Jeżeli uszczelniacz zaworu dolotowego jest uszkodzony to może zaciągać powietrze z wnętrza silnika - przynajmniej tak miałem w swoim (właśnie dlatego już byłym) aucie. Nie miał mocy i znikał olej, po zdjęciu głowicy wyszło właśnie to.
No dobra, *degename*, jest to jakieś sensowne wyjaśnienie. :D
No i gites, szafa gra, *Navi96*.
Wkleję tutaj jeszcze poglądowo link do opisu regulacji gaźnika, może się komuś przyda:
http://www.sst.pun.pl/viewtopic.php?pid=40#p40
Następnie, to zostaje już tylko lać paliwko pod korek, siadać i jeździć, jeździć, aż... tyłek odpadnie. ;)
P.S. Szerokości i przyczepności życzę. :)

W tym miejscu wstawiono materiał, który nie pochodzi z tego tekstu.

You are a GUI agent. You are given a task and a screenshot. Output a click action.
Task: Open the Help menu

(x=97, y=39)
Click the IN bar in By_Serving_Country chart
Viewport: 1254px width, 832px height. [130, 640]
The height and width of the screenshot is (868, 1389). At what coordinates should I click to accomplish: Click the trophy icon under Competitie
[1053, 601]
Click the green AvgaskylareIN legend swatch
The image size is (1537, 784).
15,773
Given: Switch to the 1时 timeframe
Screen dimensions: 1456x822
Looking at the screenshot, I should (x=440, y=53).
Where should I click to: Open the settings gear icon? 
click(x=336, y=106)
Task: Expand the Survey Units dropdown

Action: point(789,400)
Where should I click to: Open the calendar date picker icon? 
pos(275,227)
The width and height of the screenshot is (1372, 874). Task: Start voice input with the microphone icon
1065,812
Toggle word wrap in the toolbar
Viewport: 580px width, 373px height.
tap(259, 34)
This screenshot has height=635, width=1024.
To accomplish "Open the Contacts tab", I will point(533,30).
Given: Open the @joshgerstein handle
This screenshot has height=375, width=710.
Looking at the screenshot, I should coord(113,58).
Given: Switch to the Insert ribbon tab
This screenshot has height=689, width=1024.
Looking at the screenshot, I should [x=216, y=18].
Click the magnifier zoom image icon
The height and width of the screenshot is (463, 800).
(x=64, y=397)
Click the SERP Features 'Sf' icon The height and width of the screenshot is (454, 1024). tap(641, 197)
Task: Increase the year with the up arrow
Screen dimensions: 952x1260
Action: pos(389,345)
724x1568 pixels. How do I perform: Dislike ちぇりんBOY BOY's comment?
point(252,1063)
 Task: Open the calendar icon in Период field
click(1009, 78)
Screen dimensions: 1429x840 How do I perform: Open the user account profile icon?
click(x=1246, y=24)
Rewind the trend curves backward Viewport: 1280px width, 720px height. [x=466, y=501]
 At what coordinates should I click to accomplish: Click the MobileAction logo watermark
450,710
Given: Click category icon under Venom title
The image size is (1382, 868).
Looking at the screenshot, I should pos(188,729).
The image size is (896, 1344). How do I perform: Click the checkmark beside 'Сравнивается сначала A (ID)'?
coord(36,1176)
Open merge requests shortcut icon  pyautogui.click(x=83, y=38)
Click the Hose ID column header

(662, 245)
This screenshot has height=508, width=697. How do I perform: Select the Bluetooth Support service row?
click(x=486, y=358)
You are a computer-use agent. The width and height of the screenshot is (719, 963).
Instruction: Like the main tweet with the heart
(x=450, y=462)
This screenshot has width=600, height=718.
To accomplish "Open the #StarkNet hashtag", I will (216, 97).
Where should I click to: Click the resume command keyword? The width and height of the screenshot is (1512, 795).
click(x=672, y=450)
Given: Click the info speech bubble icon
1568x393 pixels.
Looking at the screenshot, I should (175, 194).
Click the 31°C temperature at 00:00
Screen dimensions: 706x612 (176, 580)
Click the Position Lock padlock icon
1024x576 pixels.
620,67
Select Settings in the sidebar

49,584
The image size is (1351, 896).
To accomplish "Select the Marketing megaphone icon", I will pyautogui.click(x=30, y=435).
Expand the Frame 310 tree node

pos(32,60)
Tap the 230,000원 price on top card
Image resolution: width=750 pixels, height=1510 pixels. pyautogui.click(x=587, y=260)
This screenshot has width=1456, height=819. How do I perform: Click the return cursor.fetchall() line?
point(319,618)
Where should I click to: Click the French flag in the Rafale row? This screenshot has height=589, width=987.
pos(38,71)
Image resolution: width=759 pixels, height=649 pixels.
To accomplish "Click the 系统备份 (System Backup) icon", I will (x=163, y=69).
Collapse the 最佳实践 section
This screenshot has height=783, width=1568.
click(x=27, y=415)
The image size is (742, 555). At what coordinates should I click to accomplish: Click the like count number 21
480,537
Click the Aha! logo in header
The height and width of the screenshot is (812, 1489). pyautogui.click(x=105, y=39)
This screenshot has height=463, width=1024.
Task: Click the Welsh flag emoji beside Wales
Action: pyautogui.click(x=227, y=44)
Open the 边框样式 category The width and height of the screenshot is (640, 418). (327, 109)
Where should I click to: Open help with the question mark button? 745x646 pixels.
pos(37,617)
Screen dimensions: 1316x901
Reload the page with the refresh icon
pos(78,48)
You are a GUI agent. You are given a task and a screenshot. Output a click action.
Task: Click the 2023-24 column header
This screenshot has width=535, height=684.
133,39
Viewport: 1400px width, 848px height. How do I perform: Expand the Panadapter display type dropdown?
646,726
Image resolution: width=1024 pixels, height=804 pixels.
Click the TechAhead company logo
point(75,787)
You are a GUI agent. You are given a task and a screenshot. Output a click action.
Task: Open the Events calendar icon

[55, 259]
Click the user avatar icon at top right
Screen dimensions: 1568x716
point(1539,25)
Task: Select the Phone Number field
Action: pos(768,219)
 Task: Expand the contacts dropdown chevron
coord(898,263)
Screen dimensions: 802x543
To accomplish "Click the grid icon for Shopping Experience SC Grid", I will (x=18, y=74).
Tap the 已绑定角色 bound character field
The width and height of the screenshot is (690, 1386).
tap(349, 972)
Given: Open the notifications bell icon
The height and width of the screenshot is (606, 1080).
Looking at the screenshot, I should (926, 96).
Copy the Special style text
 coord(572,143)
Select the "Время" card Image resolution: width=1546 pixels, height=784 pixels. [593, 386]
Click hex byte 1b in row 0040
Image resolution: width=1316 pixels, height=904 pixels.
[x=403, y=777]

Witam, dzisiaj znowu coś znalazłem:
http://www.moto-4t.pl/index.php?option=com_content&view=article&id=34:regulacja-ganika&catid=17:eksploatacja-motocykla&Itemid=53
http://www.moto-4t.pl/index.php?option=com_content&view=article&id=36:wymiana-cylindra&catid=18:modyfikacje-techniczne&Itemid=54
Wiedza w najczystszej postaci o pierścieniach jest tutaj:
http://www.pierscienietlokowe.com.pl/opierscieniach.php
Pozdrawiam. :D
Tak dla sprostowania , ja jestem już za stary na 50/72ccm , to motocykl kolegi pomagałem mu go zrobić bo wcześniej miałem do czynienia z chińskimi skuterkami , teraz śmigam na Hondzie CBR 125 ;) , a więc dziękuje za wszelkie odpowiedzi w szczególności *Metros* za uzupełnienie wiedzy ;) , temat zostawiamy dla przyszłych pokoleń :]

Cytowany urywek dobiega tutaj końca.